NPR's Martin Kaste told All Things Considered that the documents, which pertain to the department's internal review, "paint a picture of officers with a very unprofessional attitude."
Investigators say the officers broke department rules by using excessive force against Nichols and failing to report it, among other things. They also say officers took off their body cameras, and that several were laughing and bragging about the encounter immediately after.
Other cases could be affected
In addition to putting the officers' other cases up for review, county officials put their names on a so-called list of police officials accused of being dishonest or facing criminal charges.
That classification could prompt prosecutors to drop any cases involving their testimony, the New York Times reports, adding that some defense attorneys are compiling a roster of all officers who served in the SCORPION unit, "which could imperil hundreds of cases across the city."

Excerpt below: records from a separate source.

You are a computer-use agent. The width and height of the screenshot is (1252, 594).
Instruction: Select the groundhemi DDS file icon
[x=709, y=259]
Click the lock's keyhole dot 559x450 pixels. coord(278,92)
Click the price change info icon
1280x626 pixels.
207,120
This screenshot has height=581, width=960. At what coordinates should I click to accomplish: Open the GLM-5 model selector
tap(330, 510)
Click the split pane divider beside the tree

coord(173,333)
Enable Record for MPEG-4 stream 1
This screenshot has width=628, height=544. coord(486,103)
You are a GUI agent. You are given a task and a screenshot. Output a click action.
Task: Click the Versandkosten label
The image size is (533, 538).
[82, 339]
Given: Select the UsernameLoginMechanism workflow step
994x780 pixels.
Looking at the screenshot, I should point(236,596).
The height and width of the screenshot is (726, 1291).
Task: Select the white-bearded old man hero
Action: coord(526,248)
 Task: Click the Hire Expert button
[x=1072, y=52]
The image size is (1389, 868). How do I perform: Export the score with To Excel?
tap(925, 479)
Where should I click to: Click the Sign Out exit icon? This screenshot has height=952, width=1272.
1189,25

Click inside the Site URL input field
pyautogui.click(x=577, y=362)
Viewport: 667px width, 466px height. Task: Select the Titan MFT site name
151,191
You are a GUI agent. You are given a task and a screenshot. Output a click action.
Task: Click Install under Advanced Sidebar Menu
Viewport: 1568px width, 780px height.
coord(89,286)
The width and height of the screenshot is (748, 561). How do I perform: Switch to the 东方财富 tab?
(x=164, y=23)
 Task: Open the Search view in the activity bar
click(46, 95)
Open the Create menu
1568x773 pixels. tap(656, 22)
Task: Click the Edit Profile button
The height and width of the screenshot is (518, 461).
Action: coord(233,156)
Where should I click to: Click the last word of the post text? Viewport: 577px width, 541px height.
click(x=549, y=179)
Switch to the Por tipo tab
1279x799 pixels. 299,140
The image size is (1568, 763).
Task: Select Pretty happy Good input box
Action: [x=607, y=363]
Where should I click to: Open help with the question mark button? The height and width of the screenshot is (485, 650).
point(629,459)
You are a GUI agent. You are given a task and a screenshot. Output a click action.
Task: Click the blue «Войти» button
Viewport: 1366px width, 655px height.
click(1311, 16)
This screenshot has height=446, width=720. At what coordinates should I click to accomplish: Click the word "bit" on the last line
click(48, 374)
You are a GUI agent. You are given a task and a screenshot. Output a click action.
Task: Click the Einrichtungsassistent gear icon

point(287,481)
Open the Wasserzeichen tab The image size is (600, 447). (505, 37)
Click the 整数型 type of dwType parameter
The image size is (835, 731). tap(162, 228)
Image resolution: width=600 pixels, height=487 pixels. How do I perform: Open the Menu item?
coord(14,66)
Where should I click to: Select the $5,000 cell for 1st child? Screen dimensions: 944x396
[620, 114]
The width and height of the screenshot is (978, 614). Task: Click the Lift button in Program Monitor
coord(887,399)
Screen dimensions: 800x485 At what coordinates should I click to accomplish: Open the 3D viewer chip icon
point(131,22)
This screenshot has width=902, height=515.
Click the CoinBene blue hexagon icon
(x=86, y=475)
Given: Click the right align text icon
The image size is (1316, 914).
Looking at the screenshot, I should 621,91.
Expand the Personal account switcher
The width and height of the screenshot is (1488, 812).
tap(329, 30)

Local defense attorney Brandon Hall told the Memphis newspaper the Commercial Appeal that he was in court Wednesday when he saw a prosecutor drop a case involving some of the officers in question, and expects a similar outcome in other cases.
Another defense attorney and former Shelby County prosecutor, Josh Corman, told the newspaper that prosecutors have been reviewing cases connected to the five officers and that he thinks "it would be a nightmare for any prosecutor to use them as a witness."
Meanwhile, the Memphis branch of the NAACP is praising the DA's office for taking the step of reviewing the officers' old cases.
Vickie Terry, the Executive Director of the NAACP's Memphis Branch, told Memphis TV station WREG that her office received several police-related complaints after Nichols' death (though she didn't specify whether they were about those specific officers or the SCORPION unit).
"They displayed no integrity, so it makes me afraid that others have been treated this way," she said. "If they go back and find out somebody might have been convicted for something that they did not do, you're definitely going to have to reopen cases."